The bulk of “education” stories the mainstream media reports on today tend to focus on STEM (science, technology, engineering and mathematics) courses, the “necessity” of obtaining a four-year college degree, or the advantages of earning even higher postgraduate degrees – as if those are the only paths to a successful career.
But when something like the annual SkillsUSA Leadership & Skills Conference comes along, we’re reminded that there’s still plenty of good money to be made in what has traditionally been referred to as trade skills. Last week, more than 500 Career Technology Students from around the state converged on Central New Mexico Community College to have professionals from a range of trades judge their proficiency against their peers. Those winning at the state level gain a berth in June’s national competition in Louisville, Ky. Just as importantly, many of the 200-plus judges were scouts for prospective employers who need the workers who have the skills the high school and community college students are acquiring.
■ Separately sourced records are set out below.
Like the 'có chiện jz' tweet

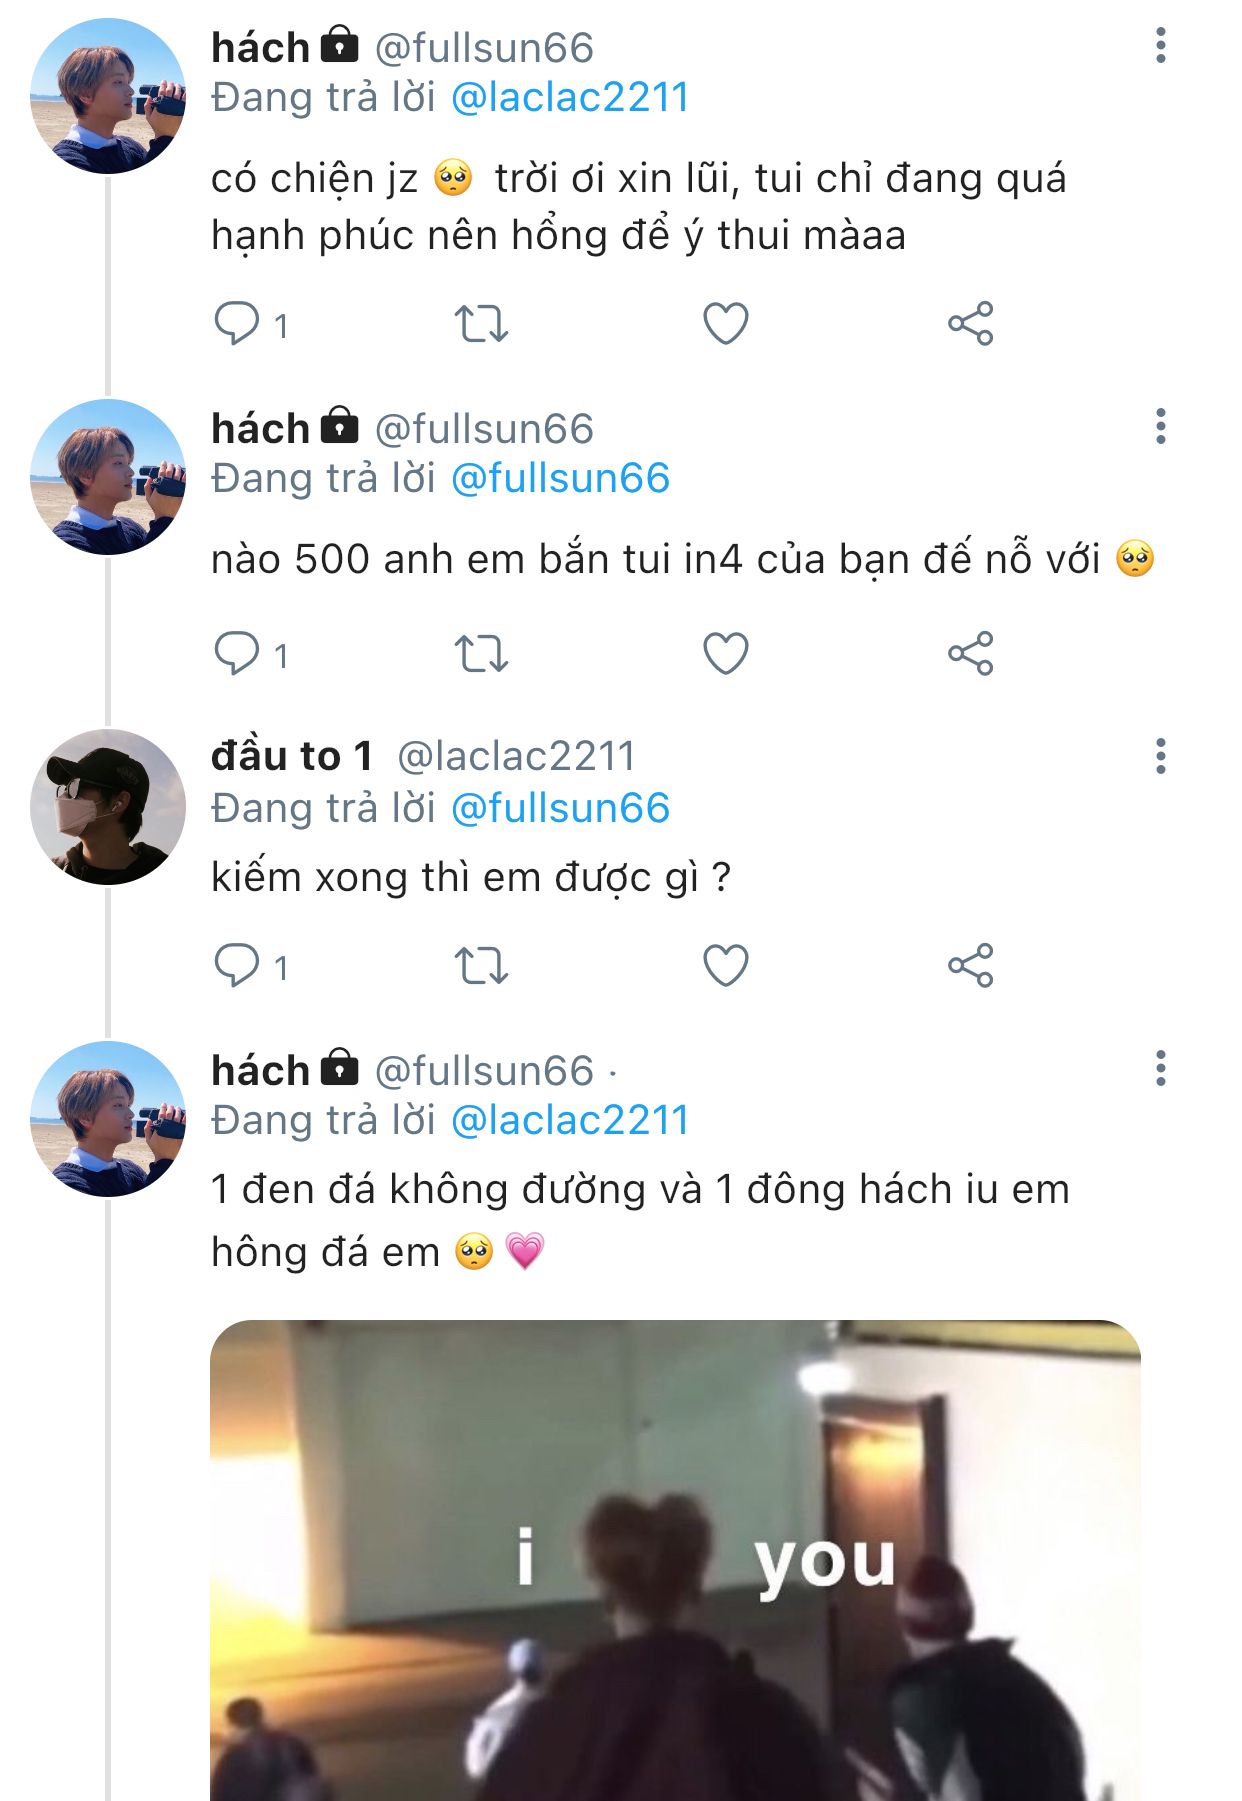(x=725, y=324)
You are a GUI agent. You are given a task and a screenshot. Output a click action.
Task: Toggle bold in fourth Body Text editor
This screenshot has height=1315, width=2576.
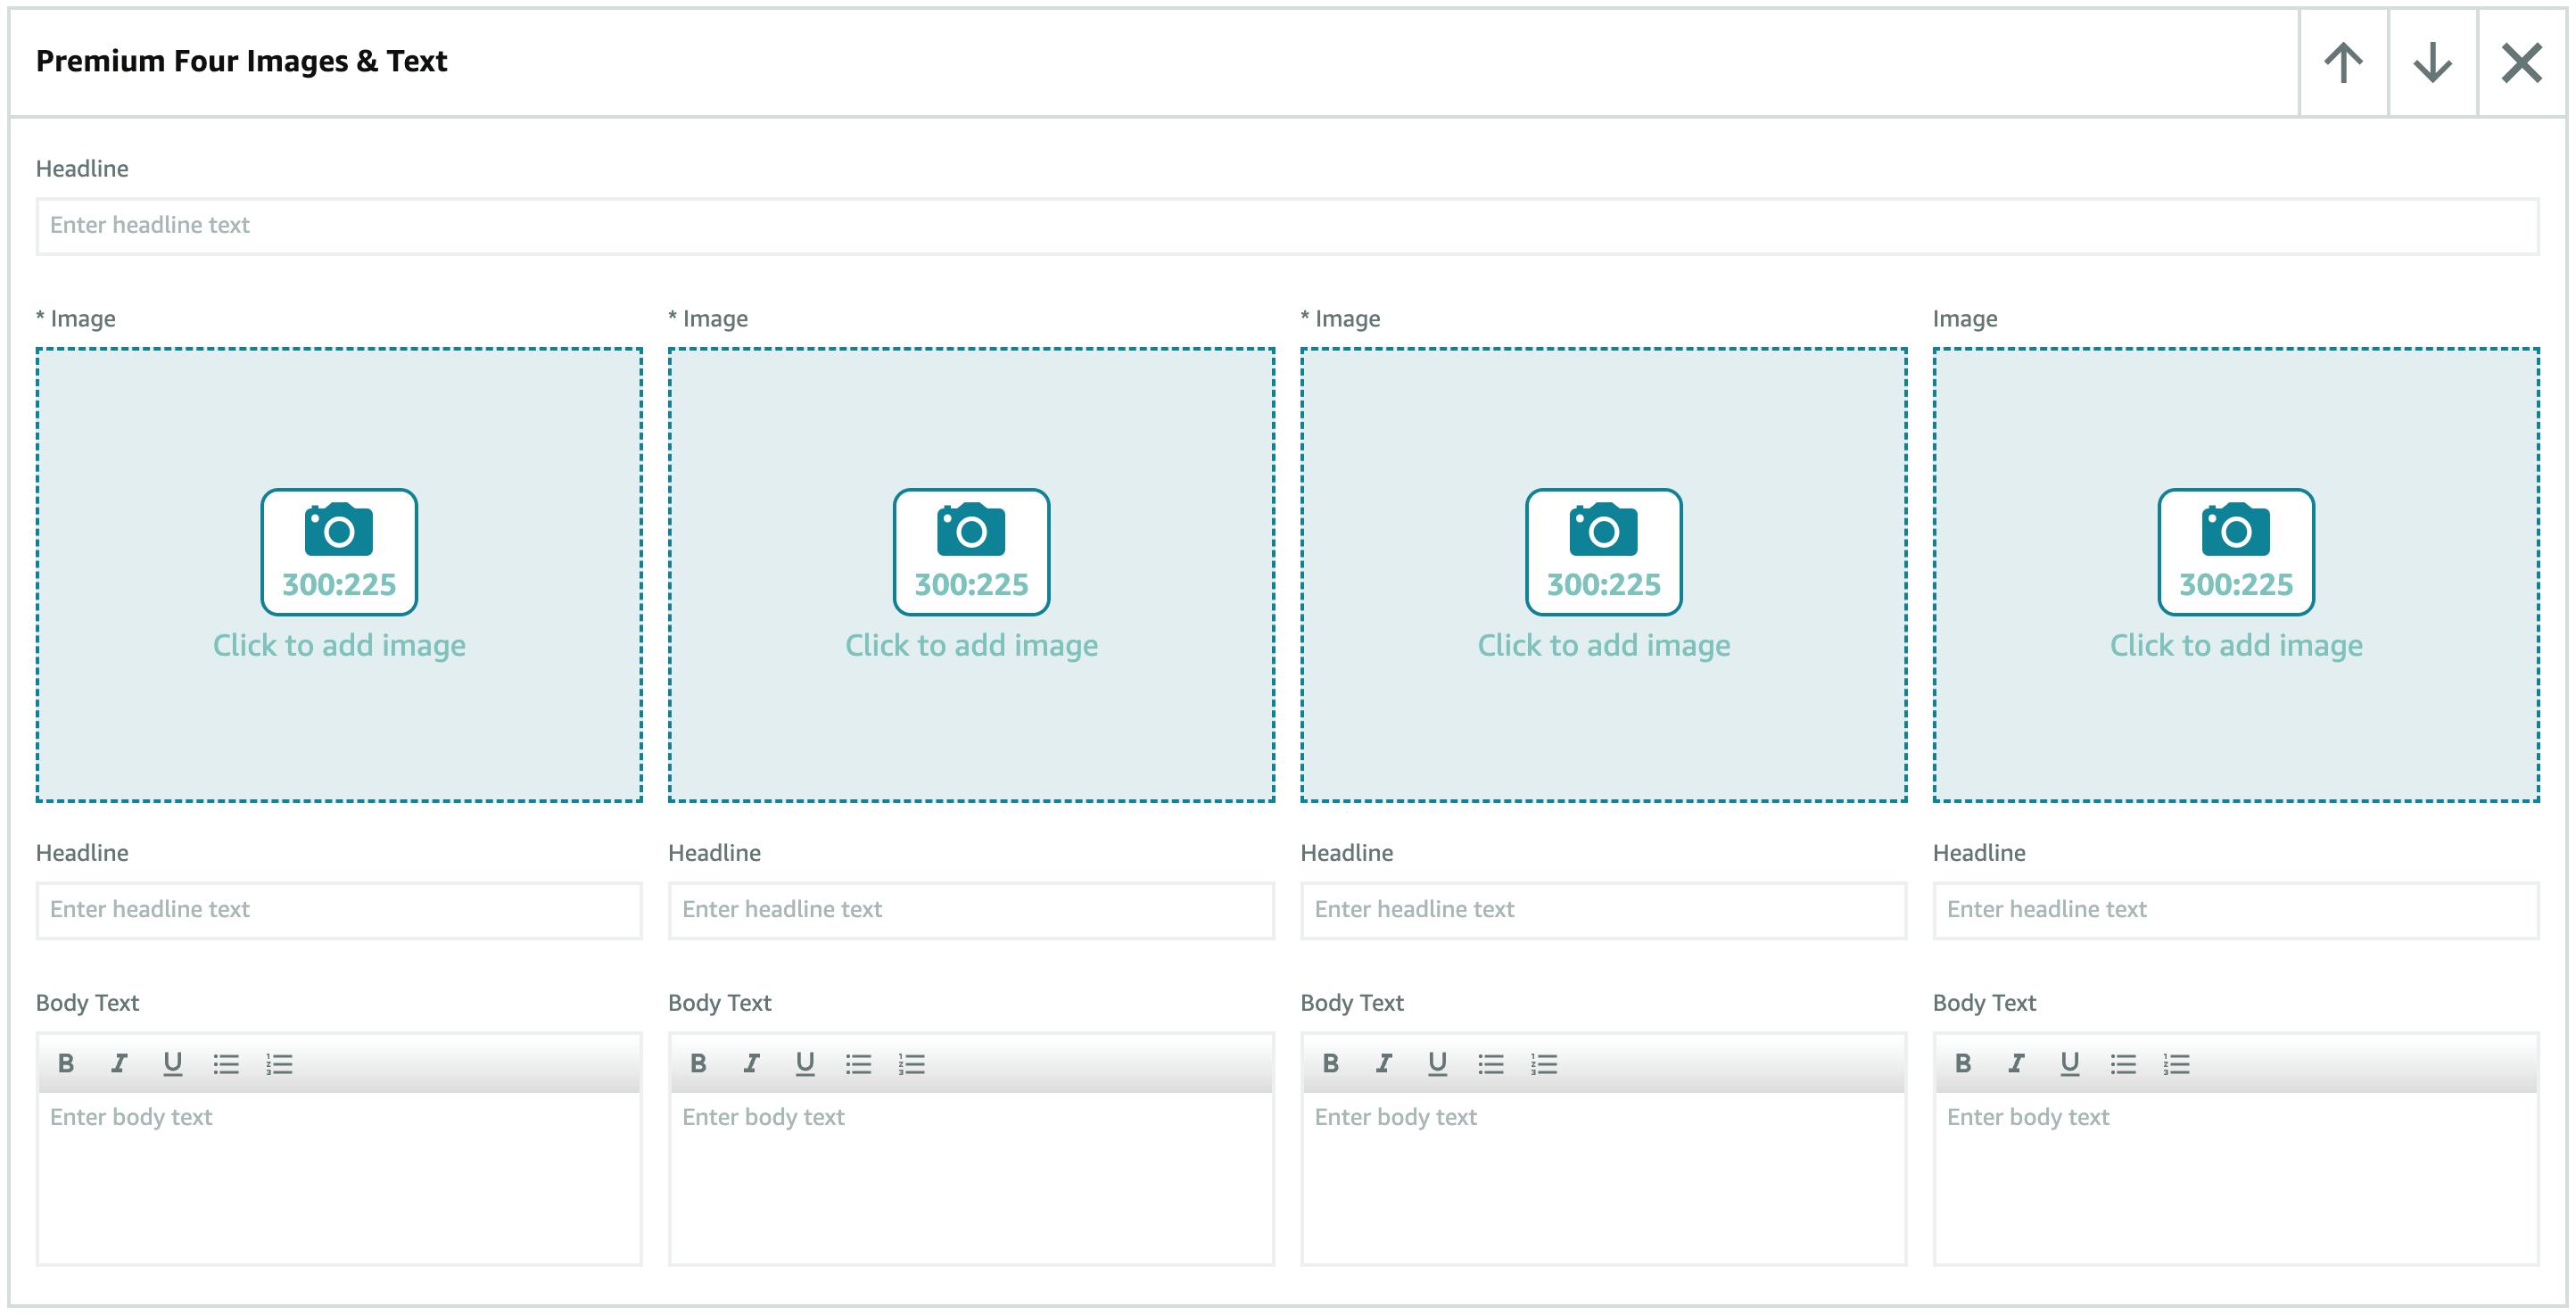pos(1963,1063)
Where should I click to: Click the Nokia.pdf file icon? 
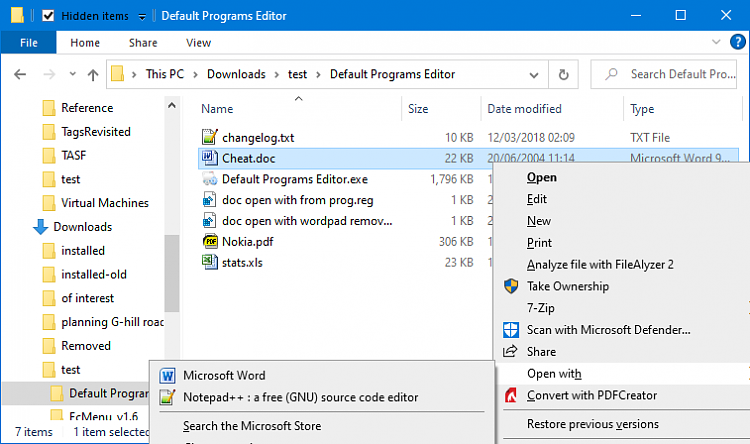click(x=209, y=241)
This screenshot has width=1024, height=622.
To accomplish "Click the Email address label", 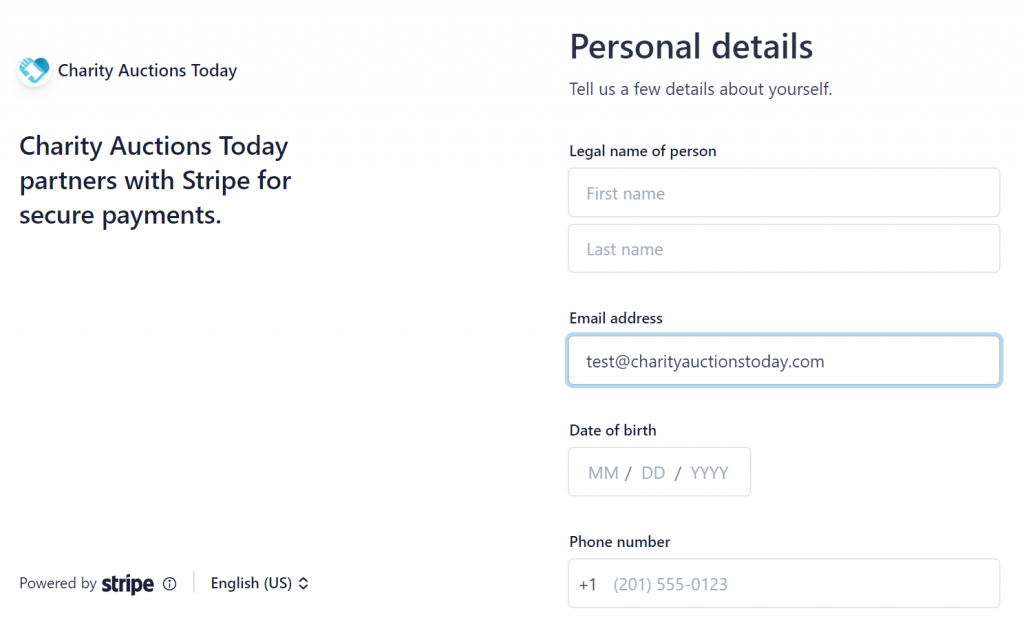I will (616, 318).
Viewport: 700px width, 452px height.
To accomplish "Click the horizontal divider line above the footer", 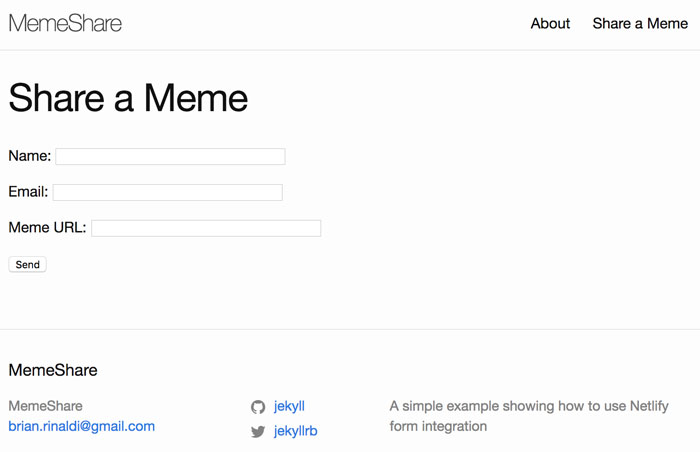I will [350, 329].
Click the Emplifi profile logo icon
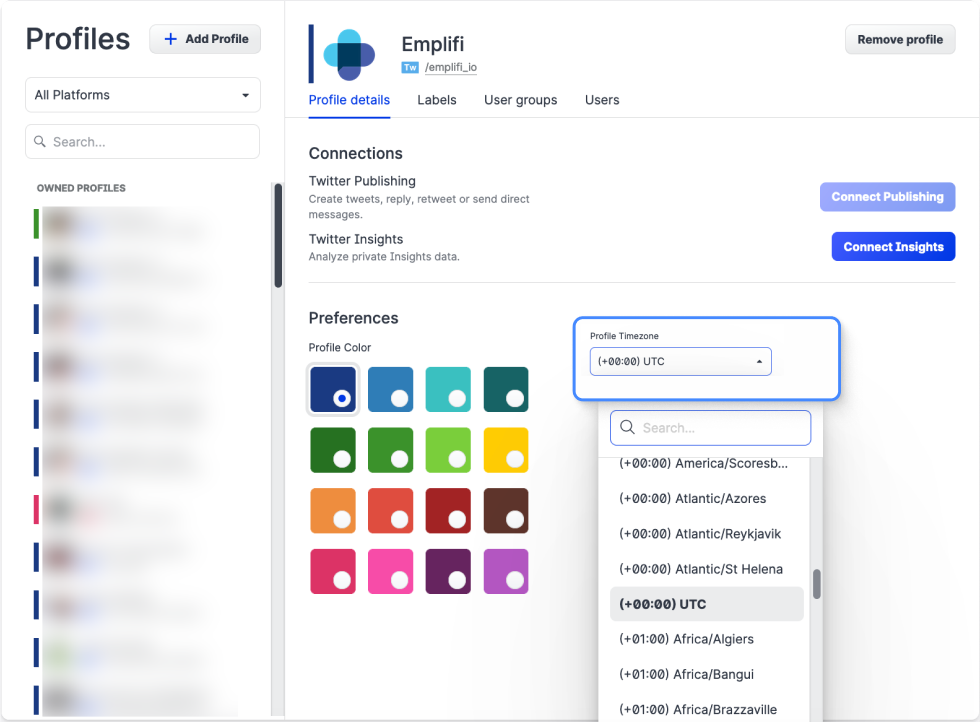This screenshot has width=980, height=722. tap(348, 54)
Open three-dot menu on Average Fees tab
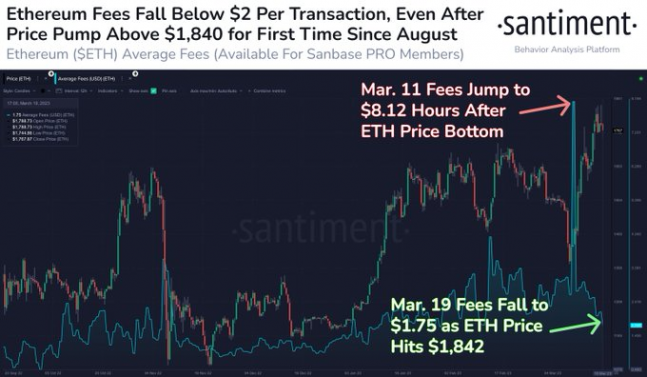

The competition included 70 separate events in 55 Career Technical Education fields such as automotive technology, carpentry, masonry, welding and cabinet making – skills that can lead to lucrative careers some just-out-of-college graduates would be hard-pressed to match.
Though public education once embraced technical skills in junior high and high school, the emphasis on trade skills has waned over the years. But events like SkillsUSA are a good reminder that a lot of knowledge and education goes into mastering a trade, and career technical education skills are still highly marketable in today’s economy.